The mu-opioid receptor is a well-established target for effective analgesics such as fentanyl and morphine, which are unbiased mu-opioid agonists. TRV734 is a biased ligand at the mu-opioid receptor, activating the G protein pathway, associated with analgesia, without activating the mu-opioid beta-arrestin pathway, associated with respiratory depression and constipation in preclinical studies. TRV734 takes advantage of the same novel biased ligand mechanism at the mu-opioid receptor as TRV130, the company’s Phase 2 intravenous clinical candidate which has shown promising differentiation versus morphine.

About Trevena

Trevena, Inc. is a clinical stage biopharmaceutical company that discovers, develops and intends to commercialize therapeutics that use a novel approach to target G protein coupled receptors, or GPCRs. Using its proprietary product platform, Trevena has identified and advanced three differentiated biased ligand product candidates into the clinic – TRV027 to treat acute heart failure, TRV130 to treat moderate-to-severe acute pain intravenously, and TRV734 to treat moderate-to-severe acute and chronic pain orally.

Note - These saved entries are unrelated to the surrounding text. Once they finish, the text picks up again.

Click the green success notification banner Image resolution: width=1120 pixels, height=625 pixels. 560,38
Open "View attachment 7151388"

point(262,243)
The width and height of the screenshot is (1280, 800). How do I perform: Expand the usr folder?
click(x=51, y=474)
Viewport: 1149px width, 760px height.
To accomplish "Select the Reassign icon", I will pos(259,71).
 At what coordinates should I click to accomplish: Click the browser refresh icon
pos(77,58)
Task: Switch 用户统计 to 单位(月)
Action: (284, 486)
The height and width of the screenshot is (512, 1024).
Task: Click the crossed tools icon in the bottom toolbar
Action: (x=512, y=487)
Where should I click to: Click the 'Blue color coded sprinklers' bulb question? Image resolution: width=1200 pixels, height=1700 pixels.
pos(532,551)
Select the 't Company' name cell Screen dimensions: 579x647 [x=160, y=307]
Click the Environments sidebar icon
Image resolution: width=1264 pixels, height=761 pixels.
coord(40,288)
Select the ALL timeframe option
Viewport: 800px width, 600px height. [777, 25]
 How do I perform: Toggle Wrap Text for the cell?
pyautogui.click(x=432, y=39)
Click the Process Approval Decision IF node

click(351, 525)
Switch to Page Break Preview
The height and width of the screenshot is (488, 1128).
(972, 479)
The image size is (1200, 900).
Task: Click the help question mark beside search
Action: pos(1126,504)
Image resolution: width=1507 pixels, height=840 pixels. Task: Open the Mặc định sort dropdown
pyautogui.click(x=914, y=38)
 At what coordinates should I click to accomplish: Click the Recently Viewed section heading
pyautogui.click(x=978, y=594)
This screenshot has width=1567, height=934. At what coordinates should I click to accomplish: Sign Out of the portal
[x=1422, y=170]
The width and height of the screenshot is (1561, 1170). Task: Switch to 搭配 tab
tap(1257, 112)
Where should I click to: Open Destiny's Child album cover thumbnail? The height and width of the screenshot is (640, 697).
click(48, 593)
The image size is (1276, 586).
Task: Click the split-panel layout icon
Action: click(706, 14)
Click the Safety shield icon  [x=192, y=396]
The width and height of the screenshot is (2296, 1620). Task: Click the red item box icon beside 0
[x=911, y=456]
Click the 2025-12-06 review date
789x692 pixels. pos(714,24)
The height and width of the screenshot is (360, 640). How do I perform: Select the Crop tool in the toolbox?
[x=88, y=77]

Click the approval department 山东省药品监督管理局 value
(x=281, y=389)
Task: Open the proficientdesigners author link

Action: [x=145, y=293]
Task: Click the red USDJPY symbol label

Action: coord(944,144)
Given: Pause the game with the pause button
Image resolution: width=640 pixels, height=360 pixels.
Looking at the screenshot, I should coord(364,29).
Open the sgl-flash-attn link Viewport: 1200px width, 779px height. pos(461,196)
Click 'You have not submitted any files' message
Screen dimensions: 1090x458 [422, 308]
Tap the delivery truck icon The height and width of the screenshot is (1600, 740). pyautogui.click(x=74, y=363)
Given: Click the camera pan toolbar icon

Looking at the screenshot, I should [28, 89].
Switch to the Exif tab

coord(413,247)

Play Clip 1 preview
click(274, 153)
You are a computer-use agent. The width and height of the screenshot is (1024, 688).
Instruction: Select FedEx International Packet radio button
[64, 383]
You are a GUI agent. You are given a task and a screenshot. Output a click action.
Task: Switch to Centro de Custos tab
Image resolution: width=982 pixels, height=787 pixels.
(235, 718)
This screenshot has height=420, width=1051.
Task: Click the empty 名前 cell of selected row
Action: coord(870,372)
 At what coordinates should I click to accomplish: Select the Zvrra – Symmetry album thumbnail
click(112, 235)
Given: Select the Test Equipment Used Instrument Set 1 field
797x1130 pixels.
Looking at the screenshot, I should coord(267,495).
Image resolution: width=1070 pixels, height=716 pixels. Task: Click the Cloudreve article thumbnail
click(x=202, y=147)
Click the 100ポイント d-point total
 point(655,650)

Trevena also is advancing additional product candidates in its portfolio, including a preclinical program focused on central nervous system indications.

Cautionary Note on Forward Looking Statements

Any statements in this press release about future expectations, plans and prospects for the company, including statements about the company’s strategy, future operations, clinical development of its therapeutic candidates, plans for potential future product candidates and other statements containing the words “anticipate,” “believe,” “estimate,” “expect,” “intend,” “may,” “plan,” “predict,” “project,” “suggest,” “target,” “potential,” “will,” “would,” “could,” “should,” “continue,” and similar expressions, constitute forward-looking statements within the meaning of The Private Securities Litigation Reform Act of 1995. Actual results may differ materially from those indicated by such forward-looking statements as a result of various important factors, including: the status, timing, costs, results and interpretation of the company’s clinical trials, including whether the study design of the Phase 1 multiple ascending dose study for TRV734 will yield the intended results or support Phase 2 development of this molecule and whether TRV734 could ultimately replace current opioid analgesics by offering improved pain relief with reduced incidence and severity of opioid-related adverse effects; the uncertainties inherent in conducting clinical trials; whether interim results from a clinical trial will be predictive of the final results of the trial or results of early clinical trials will be indicative of the results of future trials; expectations for regulatory approvals; availability of funding sufficient for the company’s foreseeable and unforeseeable operating expenses and capital expenditure requirements; other matters that could affect the availability or commercial potential of the company’s therapeutic candidates; and other factors discussed in the Risk Factors set forth in the company’s Annual Report on Form 10-K and Quarterly Reports on Form 10-Q filed with the Securities and Exchange Commission (SEC) and in other filings the company makes with the SEC from time to time. In addition, the forward-looking statements included in this press release represent the company’s views only as of the date hereof. The company anticipates that subsequent events and developments may cause the company’s views to change. However, while the company may elect to update these forward-looking statements at some point in the future, it specifically disclaims any obligation to do so, except as may be required by law.